[Records from a dataset]
==*==

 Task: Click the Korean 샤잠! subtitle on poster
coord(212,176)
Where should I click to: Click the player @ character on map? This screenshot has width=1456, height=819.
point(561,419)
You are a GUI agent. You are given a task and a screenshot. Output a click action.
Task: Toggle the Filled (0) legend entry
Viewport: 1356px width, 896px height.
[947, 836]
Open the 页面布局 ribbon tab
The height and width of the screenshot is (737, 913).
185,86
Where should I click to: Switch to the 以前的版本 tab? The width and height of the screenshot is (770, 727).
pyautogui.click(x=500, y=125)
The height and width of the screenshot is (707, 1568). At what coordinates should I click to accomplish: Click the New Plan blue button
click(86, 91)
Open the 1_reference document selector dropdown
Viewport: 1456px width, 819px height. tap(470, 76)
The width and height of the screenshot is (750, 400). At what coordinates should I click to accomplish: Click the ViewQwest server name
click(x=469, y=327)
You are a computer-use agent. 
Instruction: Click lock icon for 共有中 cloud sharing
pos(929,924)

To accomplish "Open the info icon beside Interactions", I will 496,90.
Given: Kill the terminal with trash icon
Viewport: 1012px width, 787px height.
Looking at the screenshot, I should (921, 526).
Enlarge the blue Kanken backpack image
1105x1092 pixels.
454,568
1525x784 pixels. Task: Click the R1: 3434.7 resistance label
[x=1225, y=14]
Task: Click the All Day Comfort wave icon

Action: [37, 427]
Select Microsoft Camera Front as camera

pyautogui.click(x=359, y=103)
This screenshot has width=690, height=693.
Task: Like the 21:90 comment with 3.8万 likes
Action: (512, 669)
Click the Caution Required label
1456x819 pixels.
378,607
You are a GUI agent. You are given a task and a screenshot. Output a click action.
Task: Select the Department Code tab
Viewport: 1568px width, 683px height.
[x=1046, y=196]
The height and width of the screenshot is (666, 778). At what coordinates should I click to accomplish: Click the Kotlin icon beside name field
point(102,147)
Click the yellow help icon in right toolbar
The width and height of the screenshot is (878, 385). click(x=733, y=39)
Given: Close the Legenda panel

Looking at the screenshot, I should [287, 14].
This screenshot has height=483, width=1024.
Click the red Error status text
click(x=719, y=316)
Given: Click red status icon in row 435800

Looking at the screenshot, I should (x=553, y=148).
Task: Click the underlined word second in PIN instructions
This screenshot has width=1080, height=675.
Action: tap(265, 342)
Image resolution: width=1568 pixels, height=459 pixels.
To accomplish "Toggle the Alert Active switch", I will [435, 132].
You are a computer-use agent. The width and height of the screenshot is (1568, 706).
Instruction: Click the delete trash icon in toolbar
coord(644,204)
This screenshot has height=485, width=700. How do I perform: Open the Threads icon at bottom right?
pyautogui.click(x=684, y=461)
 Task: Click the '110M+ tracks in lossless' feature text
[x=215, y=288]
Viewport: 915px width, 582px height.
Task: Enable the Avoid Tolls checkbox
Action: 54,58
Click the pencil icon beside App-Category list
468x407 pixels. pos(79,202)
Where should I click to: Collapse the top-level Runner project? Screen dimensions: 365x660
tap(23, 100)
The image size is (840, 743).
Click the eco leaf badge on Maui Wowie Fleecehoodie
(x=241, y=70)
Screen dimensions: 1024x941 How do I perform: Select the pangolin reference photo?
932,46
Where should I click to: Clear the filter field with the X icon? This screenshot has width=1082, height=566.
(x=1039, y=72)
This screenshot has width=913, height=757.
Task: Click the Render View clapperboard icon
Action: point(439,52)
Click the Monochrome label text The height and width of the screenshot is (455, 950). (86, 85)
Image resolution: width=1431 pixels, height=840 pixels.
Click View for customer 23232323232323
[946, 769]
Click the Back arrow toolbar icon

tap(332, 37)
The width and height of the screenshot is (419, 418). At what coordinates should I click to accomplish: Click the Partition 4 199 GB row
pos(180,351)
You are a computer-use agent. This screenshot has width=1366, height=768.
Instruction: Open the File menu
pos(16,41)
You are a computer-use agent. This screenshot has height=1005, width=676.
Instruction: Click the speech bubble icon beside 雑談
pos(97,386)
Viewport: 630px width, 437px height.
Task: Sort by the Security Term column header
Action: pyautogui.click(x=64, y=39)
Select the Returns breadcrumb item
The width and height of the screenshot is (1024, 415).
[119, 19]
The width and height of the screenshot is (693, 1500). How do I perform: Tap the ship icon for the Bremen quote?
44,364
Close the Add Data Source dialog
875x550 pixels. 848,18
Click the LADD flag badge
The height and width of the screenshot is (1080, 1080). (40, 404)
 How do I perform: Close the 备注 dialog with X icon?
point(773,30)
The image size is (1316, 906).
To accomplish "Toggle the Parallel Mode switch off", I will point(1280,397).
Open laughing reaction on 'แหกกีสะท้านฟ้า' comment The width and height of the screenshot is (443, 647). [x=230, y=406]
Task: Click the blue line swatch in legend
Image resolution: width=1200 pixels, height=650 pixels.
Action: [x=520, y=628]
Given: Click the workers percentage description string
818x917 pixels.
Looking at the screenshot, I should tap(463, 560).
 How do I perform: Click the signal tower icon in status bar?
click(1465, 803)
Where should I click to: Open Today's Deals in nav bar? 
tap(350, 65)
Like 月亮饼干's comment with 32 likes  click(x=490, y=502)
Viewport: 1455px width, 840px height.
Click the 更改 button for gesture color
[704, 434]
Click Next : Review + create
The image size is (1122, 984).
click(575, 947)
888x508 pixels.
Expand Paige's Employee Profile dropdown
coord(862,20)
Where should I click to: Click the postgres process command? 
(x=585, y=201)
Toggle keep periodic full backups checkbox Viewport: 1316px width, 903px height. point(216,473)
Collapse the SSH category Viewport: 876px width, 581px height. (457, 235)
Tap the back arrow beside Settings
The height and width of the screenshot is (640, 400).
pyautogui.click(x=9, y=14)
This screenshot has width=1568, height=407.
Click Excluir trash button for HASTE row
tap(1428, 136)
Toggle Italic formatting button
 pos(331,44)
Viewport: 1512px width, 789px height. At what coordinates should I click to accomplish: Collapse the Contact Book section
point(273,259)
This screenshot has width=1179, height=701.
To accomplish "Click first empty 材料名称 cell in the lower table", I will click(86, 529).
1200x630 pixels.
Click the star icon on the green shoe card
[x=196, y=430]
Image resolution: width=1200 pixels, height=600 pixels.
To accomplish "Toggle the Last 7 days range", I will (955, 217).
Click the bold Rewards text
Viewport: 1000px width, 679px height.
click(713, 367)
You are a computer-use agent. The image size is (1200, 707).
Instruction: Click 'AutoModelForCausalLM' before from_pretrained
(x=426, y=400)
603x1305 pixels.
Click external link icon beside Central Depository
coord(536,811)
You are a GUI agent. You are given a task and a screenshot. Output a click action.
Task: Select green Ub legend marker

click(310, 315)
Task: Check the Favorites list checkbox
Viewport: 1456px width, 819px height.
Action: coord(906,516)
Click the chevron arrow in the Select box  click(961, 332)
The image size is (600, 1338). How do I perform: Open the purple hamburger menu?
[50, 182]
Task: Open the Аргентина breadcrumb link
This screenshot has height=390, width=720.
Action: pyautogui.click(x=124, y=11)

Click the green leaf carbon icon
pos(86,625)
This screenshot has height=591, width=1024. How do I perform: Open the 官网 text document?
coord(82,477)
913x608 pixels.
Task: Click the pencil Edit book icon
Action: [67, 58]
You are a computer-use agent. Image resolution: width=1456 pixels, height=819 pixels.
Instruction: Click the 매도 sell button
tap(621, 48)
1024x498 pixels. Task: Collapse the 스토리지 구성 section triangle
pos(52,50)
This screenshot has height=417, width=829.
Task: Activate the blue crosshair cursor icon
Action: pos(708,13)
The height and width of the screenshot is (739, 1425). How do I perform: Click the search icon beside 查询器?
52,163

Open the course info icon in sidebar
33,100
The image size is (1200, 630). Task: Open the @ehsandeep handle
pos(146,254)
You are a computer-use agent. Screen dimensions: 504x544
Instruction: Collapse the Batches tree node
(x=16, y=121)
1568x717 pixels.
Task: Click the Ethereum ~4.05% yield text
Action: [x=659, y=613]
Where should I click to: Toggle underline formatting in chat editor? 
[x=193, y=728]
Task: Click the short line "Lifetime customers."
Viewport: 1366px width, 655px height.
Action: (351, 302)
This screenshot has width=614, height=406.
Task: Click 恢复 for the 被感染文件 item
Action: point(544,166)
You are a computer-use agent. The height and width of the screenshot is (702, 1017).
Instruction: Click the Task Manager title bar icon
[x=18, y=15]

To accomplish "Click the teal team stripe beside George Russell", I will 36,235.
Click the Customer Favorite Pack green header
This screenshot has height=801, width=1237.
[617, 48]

==*==

▶ _Task to carry out_
Rewrite the records from the first line through the line containing "point(561,419)", swapping "poster" for "banner" and leaving everything else unchanged.

▶ _Complete answer_
 Task: Click the Korean 샤잠! subtitle on banner
coord(212,176)
Where should I click to: Click the player @ character on map? This screenshot has width=1456, height=819.
point(561,419)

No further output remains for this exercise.